++++ Source records ++++

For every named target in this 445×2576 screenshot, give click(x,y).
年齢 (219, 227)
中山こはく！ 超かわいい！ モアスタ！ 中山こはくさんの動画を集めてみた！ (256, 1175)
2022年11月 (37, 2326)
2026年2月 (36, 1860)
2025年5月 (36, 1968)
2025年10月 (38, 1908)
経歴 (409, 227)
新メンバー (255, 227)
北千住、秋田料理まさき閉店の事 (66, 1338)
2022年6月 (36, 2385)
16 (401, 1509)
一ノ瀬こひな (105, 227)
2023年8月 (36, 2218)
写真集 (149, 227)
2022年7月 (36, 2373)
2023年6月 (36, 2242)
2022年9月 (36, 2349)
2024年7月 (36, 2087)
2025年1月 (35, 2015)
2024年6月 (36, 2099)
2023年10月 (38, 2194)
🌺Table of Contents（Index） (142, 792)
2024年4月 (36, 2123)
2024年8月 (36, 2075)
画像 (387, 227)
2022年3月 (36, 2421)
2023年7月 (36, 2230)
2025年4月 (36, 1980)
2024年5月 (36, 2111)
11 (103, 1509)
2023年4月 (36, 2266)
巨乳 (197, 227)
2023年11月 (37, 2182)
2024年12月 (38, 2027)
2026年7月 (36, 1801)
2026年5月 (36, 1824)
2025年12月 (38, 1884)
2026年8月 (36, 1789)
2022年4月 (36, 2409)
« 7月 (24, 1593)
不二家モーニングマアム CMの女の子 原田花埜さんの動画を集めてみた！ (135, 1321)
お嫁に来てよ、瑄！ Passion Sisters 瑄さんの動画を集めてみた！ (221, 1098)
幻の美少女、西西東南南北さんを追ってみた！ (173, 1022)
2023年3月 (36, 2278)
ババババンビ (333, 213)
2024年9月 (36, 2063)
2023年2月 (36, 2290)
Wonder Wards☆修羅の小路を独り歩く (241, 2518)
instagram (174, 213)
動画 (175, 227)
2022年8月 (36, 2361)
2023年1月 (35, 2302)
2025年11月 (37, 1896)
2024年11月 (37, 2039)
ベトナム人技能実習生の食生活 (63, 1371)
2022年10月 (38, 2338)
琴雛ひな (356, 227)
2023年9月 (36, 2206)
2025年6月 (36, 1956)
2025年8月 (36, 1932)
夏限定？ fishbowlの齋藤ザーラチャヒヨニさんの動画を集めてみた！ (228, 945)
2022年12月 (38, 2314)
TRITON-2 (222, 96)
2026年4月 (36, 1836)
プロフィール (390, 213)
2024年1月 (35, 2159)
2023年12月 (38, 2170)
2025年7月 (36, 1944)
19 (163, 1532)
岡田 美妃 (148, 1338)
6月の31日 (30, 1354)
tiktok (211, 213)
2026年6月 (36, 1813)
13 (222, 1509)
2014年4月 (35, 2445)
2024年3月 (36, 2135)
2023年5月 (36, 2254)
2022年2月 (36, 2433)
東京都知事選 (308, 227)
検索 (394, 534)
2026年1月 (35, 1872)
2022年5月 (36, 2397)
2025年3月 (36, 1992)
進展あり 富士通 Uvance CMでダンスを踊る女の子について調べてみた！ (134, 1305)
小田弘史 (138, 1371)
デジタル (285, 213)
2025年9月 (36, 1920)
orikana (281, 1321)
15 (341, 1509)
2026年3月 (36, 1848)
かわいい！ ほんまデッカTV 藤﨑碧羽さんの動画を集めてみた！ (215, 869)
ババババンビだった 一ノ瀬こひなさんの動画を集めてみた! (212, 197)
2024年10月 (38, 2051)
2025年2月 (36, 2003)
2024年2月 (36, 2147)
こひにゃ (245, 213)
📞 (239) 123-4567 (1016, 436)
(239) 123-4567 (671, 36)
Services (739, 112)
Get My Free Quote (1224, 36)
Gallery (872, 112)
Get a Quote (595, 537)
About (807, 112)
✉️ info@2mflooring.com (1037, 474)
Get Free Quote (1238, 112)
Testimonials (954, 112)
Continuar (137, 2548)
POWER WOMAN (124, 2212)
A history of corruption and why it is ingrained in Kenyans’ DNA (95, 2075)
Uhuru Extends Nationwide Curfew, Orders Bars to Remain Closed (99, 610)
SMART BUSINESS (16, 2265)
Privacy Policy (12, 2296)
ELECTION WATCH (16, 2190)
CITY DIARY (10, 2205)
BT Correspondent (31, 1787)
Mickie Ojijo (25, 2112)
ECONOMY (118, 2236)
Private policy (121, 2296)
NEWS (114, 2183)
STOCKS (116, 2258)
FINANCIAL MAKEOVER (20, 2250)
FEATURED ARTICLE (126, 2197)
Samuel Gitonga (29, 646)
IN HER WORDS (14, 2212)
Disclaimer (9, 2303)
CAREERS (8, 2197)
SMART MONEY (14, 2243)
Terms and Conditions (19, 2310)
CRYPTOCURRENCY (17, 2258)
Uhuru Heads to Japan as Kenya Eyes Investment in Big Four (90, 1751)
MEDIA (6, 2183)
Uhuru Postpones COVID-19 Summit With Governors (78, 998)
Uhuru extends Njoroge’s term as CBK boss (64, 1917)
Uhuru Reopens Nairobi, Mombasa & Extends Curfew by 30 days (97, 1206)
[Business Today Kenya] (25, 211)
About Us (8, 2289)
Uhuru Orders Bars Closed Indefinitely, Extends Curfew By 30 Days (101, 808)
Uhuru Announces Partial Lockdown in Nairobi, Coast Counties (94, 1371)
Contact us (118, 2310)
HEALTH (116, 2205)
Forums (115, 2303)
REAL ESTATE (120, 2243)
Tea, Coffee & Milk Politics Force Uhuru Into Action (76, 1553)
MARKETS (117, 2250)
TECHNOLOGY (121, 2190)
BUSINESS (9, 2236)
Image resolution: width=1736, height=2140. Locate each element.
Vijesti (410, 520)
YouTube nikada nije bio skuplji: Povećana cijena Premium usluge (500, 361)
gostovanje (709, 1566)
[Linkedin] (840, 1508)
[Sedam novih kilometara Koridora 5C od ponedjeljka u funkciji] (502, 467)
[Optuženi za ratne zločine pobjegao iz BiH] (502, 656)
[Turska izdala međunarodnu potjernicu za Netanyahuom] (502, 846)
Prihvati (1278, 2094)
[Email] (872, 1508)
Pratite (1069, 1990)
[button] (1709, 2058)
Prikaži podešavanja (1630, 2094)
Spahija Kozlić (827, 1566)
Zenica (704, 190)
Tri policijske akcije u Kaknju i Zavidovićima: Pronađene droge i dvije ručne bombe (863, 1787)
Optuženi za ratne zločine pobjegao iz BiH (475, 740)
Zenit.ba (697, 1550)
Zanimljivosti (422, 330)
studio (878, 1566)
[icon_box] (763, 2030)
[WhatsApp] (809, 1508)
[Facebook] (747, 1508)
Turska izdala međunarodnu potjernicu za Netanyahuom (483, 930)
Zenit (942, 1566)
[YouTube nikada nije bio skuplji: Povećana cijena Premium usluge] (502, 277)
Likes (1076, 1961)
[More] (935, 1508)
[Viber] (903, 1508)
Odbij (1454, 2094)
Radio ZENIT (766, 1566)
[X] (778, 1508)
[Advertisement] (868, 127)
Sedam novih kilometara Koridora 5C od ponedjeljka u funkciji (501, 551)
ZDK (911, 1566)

++++

Exercise instructions -
Would you return all of the data exactly as it stands above?

Answer space -
For every named target in this 445×2576 screenshot, give click(x,y).
年齢 (219, 227)
中山こはく！ 超かわいい！ モアスタ！ 中山こはくさんの動画を集めてみた！ (256, 1175)
2022年11月 (37, 2326)
2026年2月 (36, 1860)
2025年5月 (36, 1968)
2025年10月 (38, 1908)
経歴 (409, 227)
新メンバー (255, 227)
北千住、秋田料理まさき閉店の事 (66, 1338)
2022年6月 (36, 2385)
16 (401, 1509)
一ノ瀬こひな (105, 227)
2023年8月 (36, 2218)
写真集 (149, 227)
2022年7月 (36, 2373)
2023年6月 (36, 2242)
2022年9月 (36, 2349)
2024年7月 (36, 2087)
2025年1月 (35, 2015)
2024年6月 (36, 2099)
2023年10月 (38, 2194)
🌺Table of Contents（Index） (142, 792)
2024年4月 (36, 2123)
2024年8月 (36, 2075)
画像 (387, 227)
2022年3月 (36, 2421)
2023年7月 (36, 2230)
2025年4月 (36, 1980)
2024年5月 (36, 2111)
11 (103, 1509)
2023年4月 (36, 2266)
巨乳 (197, 227)
2023年11月 (37, 2182)
2024年12月 (38, 2027)
2026年7月 (36, 1801)
2026年5月 (36, 1824)
2025年12月 (38, 1884)
2026年8月 (36, 1789)
2022年4月 (36, 2409)
« 7月 (24, 1593)
不二家モーニングマアム CMの女の子 原田花埜さんの動画を集めてみた！ (135, 1321)
お嫁に来てよ、瑄！ Passion Sisters 瑄さんの動画を集めてみた！ (221, 1098)
幻の美少女、西西東南南北さんを追ってみた！ (173, 1022)
2023年3月 (36, 2278)
ババババンビ (333, 213)
2024年9月 (36, 2063)
2023年2月 (36, 2290)
Wonder Wards☆修羅の小路を独り歩く (241, 2518)
instagram (174, 213)
動画 (175, 227)
2022年8月 (36, 2361)
2023年1月 (35, 2302)
2025年11月 (37, 1896)
2024年11月 (37, 2039)
ベトナム人技能実習生の食生活 (63, 1371)
2022年10月 (38, 2338)
琴雛ひな (356, 227)
2023年9月 (36, 2206)
2025年6月 (36, 1956)
2025年8月 (36, 1932)
夏限定？ fishbowlの齋藤ザーラチャヒヨニさんの動画を集めてみた！ (228, 945)
2022年12月 (38, 2314)
TRITON-2 (222, 96)
2026年4月 (36, 1836)
プロフィール (390, 213)
2024年1月 (35, 2159)
2023年12月 (38, 2170)
2025年7月 (36, 1944)
19 (163, 1532)
岡田 美妃 (148, 1338)
6月の31日 (30, 1354)
tiktok (211, 213)
2026年6月 (36, 1813)
13 (222, 1509)
2014年4月 (35, 2445)
2024年3月 (36, 2135)
2023年5月 (36, 2254)
2022年2月 (36, 2433)
東京都知事選 (308, 227)
検索 (394, 534)
2026年1月 (35, 1872)
2022年5月 (36, 2397)
2025年3月 (36, 1992)
進展あり 富士通 Uvance CMでダンスを踊る女の子について調べてみた！ (134, 1305)
小田弘史 (138, 1371)
デジタル (285, 213)
2025年9月 (36, 1920)
orikana (281, 1321)
15 (341, 1509)
2026年3月 (36, 1848)
かわいい！ ほんまデッカTV 藤﨑碧羽さんの動画を集めてみた！ (215, 869)
ババババンビだった 一ノ瀬こひなさんの動画を集めてみた! (212, 197)
2024年10月 (38, 2051)
2025年2月 (36, 2003)
2024年2月 (36, 2147)
こひにゃ (245, 213)
📞 (239) 123-4567 (1016, 436)
(239) 123-4567 (671, 36)
Services (739, 112)
Get My Free Quote (1224, 36)
Gallery (872, 112)
Get a Quote (595, 537)
About (807, 112)
✉️ info@2mflooring.com (1037, 474)
Get Free Quote (1238, 112)
Testimonials (954, 112)
Continuar (137, 2548)
POWER WOMAN (124, 2212)
A history of corruption and why it is ingrained in Kenyans’ DNA (95, 2075)
Uhuru Extends Nationwide Curfew, Orders Bars to Remain Closed (99, 610)
SMART BUSINESS (16, 2265)
Privacy Policy (12, 2296)
ELECTION WATCH (16, 2190)
CITY DIARY (10, 2205)
BT Correspondent (31, 1787)
Mickie Ojijo (25, 2112)
ECONOMY (118, 2236)
Private policy (121, 2296)
NEWS (114, 2183)
STOCKS (116, 2258)
FINANCIAL MAKEOVER (20, 2250)
FEATURED ARTICLE (126, 2197)
Samuel Gitonga (29, 646)
IN HER WORDS (14, 2212)
Disclaimer (9, 2303)
CAREERS (8, 2197)
SMART MONEY (14, 2243)
Terms and Conditions (19, 2310)
CRYPTOCURRENCY (17, 2258)
Uhuru Heads to Japan as Kenya Eyes Investment in Big Four (90, 1751)
MEDIA (6, 2183)
Uhuru Postpones COVID-19 Summit With Governors (78, 998)
Uhuru extends Njoroge’s term as CBK boss (64, 1917)
Uhuru Reopens Nairobi, Mombasa & Extends Curfew by 30 days (97, 1206)
[Business Today Kenya] (25, 211)
About Us (8, 2289)
Uhuru Orders Bars Closed Indefinitely, Extends Curfew By 30 Days (101, 808)
Uhuru Announces Partial Lockdown in Nairobi, Coast Counties (94, 1371)
Contact us (118, 2310)
HEALTH (116, 2205)
Forums (115, 2303)
REAL ESTATE (120, 2243)
Tea, Coffee & Milk Politics Force Uhuru Into Action (76, 1553)
MARKETS (117, 2250)
TECHNOLOGY (121, 2190)
BUSINESS (9, 2236)
Image resolution: width=1736, height=2140. Locate each element.
Vijesti (410, 520)
YouTube nikada nije bio skuplji: Povećana cijena Premium usluge (500, 361)
gostovanje (709, 1566)
[Linkedin] (840, 1508)
[Sedam novih kilometara Koridora 5C od ponedjeljka u funkciji] (502, 467)
[Optuženi za ratne zločine pobjegao iz BiH] (502, 656)
[Turska izdala međunarodnu potjernicu za Netanyahuom] (502, 846)
Prihvati (1278, 2094)
[Email] (872, 1508)
Pratite (1069, 1990)
[button] (1709, 2058)
Prikaži podešavanja (1630, 2094)
Spahija Kozlić (827, 1566)
Zenica (704, 190)
Tri policijske akcije u Kaknju i Zavidovićima: Pronađene droge i dvije ručne bombe (863, 1787)
Optuženi za ratne zločine pobjegao iz BiH (475, 740)
Zenit.ba (697, 1550)
Zanimljivosti (422, 330)
studio (878, 1566)
[icon_box] (763, 2030)
[WhatsApp] (809, 1508)
[Facebook] (747, 1508)
Turska izdala međunarodnu potjernicu za Netanyahuom (483, 930)
Zenit (942, 1566)
[YouTube nikada nije bio skuplji: Povećana cijena Premium usluge] (502, 277)
Likes (1076, 1961)
[More] (935, 1508)
[Viber] (903, 1508)
Odbij (1454, 2094)
Radio ZENIT (766, 1566)
[X] (778, 1508)
[Advertisement] (868, 127)
Sedam novih kilometara Koridora 5C od ponedjeljka u funkciji (501, 551)
ZDK (911, 1566)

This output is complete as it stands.